AJ : Quelles activités ont été épargnées par la crise sanitaire ?

Y. B. : Le textile non vestimentaire a explosé notamment en provenance de la Chine. C’est très précis, ce sont tous les masques qui ont été importés. La France en a acheté des millions. Pour le deuxième trimestre 2020, les importations dans ce secteur d’activité ont augmenté de près de 3 000 %, par rapport à la même période en 2019. On passe de 64 M€ à 1,9 Md€ de produits importés.

« L’industrie pharmaceutique est une spécificité de l’économie francilienne et elle a résisté à cette crise sanitaire »

Autre secteur qui a résisté, cette fois-ci au niveau des exportations, ce sont les produits pharmaceutiques. Les pays étrangers ont acheté beaucoup de médicaments à la France, notamment aux industries présentes en Île-de-France. Entre le premier trimestre 2019 et celui de 2020, on constate une augmentation de 30 % des exportations, en Île-de-France. L’industrie pharmaceutique est une spécificité de l’économie francilienne et elle a résisté à cette crise sanitaire.

AJ : Comment la CCI Paris IDF accompagne les entreprises, dans leurs activités import/export ?

Y. B. : Dès le début du confinement, un plan de soutien aux entreprises exportatrices a été élaboré et mis en œuvre au niveau national. Les conseillers de la Team France Export Île-de-France ont ainsi été mobilisés pour contacter les entreprises travaillant à l’international afin de faire des points de situations, recueillir leurs besoins et leur présenter le plan de soutien dévoilé par le gouvernement. Entre le 1er avril et le 31 août, 1 450 rendez-vous téléphoniques ont été effectués. Sur ces entretiens réalisés, 56 % des entreprises ont continué à exporter mais en mode dégradé, 45 % ont stoppé l’export ou ont mis en attente par manque de visibilité, baisse des commandes ou difficulté financières. C’est une étude sur des sociétés ayant un chiffre d’affaires supérieur à 30 %.

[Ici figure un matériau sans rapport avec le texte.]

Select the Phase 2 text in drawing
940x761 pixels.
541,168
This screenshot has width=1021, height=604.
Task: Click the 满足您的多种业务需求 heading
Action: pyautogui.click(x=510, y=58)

Face à la crise, un plan de soutien a donc été conçu selon trois axes : informer les entreprises, sécuriser les marchés d’exportation et se préparer au rebond. Puis un plan de relance export a été planifié suite aux annonces du gouvernement en septembre, pour favoriser la reprise des prospections sur les marchés étrangers. Ce plan passe notamment par le dispositif « Chèque relance export », qui prévoit un ticket modérateur de 50 % de prise en charge des prestations fournies aux entreprises, qu’il s’agisse d’offres de préparation ou de projection à l’étranger.